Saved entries
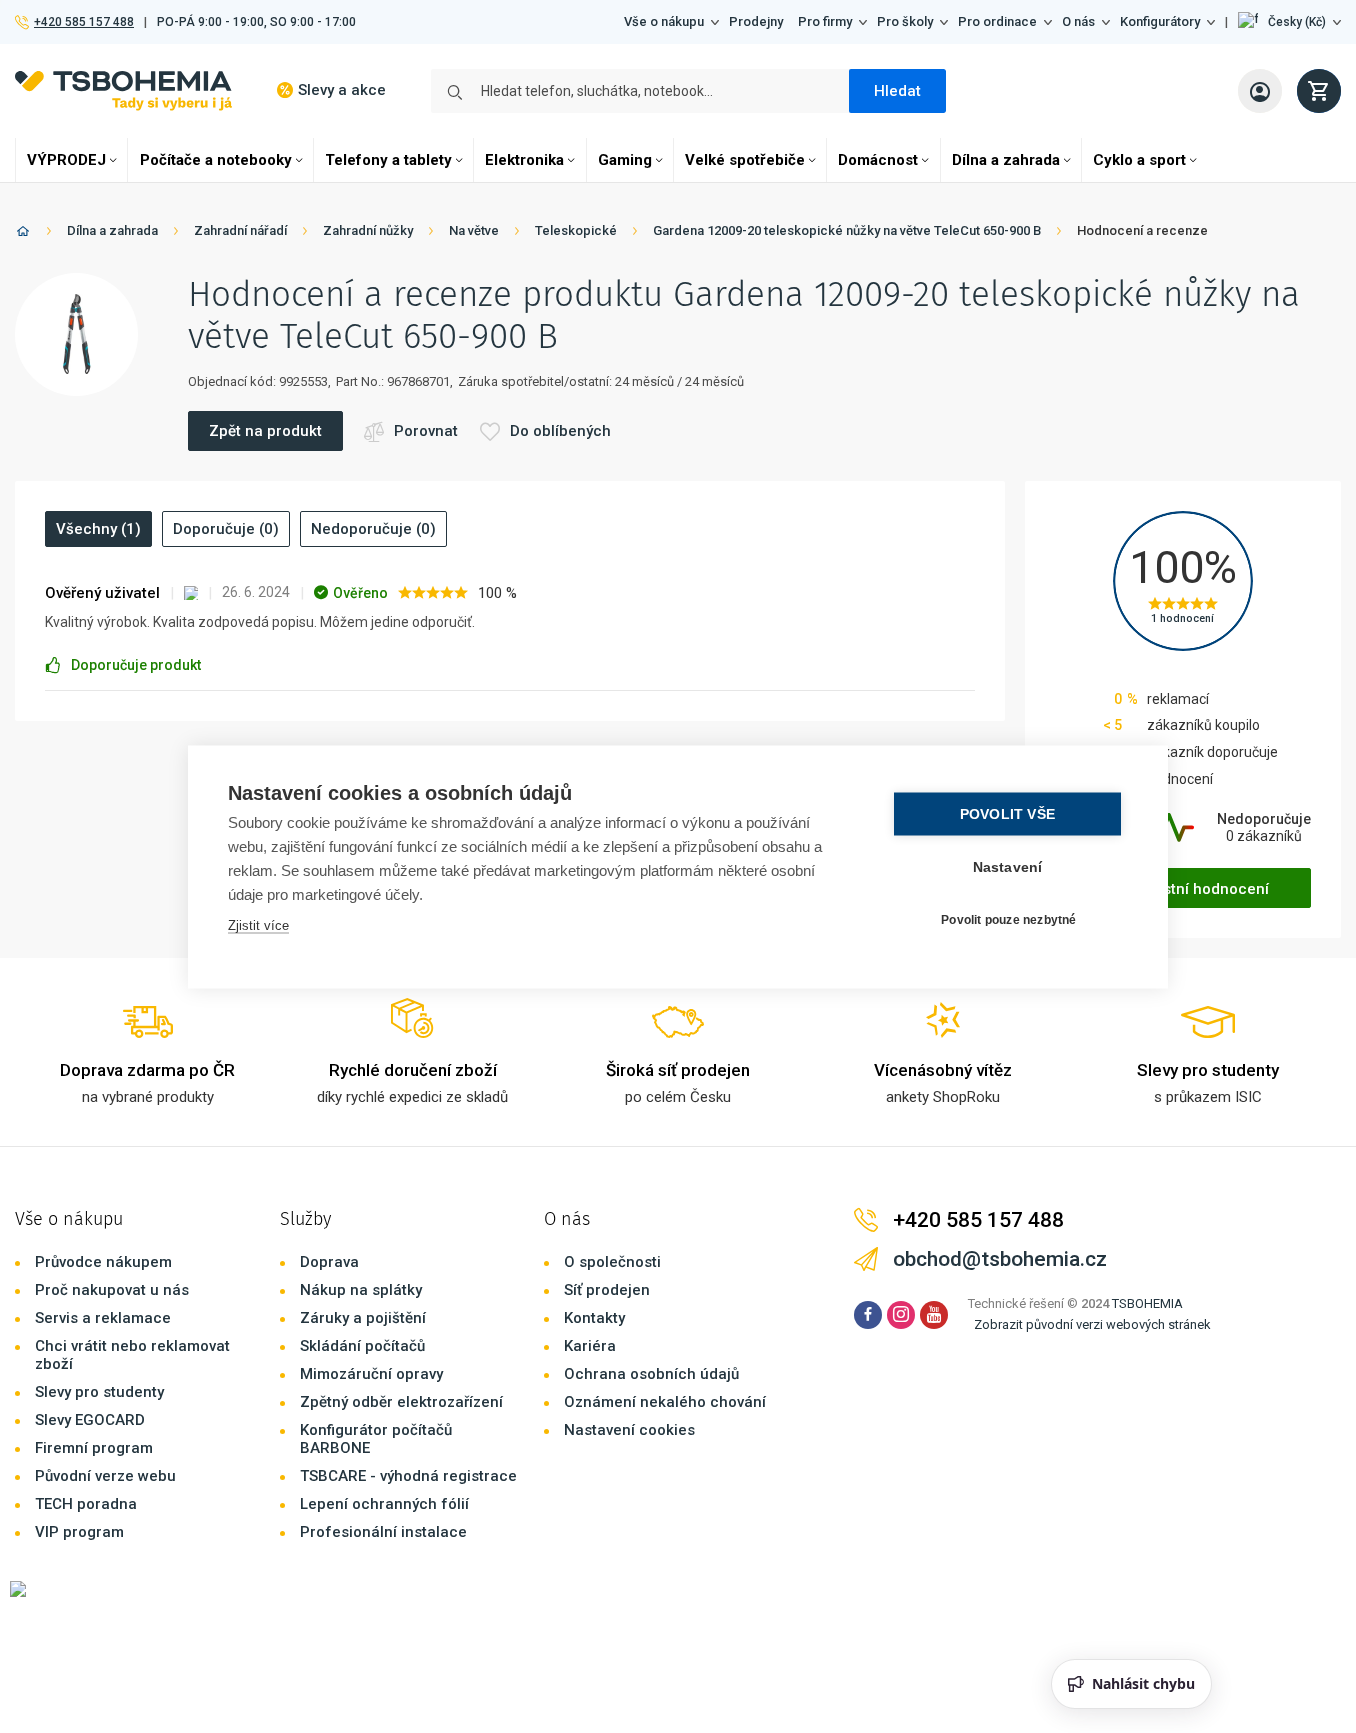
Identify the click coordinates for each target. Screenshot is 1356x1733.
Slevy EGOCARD (90, 1420)
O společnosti (612, 1262)
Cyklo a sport (1139, 160)
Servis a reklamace (103, 1318)
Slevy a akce (342, 90)
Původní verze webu (105, 1476)
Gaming (625, 160)
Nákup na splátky (361, 1290)
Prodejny (756, 21)
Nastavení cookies (629, 1430)
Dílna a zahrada (1006, 160)
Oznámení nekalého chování (665, 1402)
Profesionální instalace (383, 1532)
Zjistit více (258, 924)
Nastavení (1008, 866)
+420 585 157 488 (83, 22)
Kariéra (590, 1346)
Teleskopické (576, 230)
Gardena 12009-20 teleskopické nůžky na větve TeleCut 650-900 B (847, 230)
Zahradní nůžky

BRIEF: Nothing but the lines from the one with "Oznámení nekalého chování (665, 1402)" through the last line of the data should appear; print them exactly.

EXERCISE SOLUTION:
Oznámení nekalého chování (665, 1402)
Profesionální instalace (383, 1532)
Zjistit více (258, 924)
Nastavení (1008, 866)
+420 585 157 488 (83, 22)
Kariéra (590, 1346)
Teleskopické (576, 230)
Gardena 12009-20 teleskopické nůžky na větve TeleCut 650-900 B (847, 230)
Zahradní nůžky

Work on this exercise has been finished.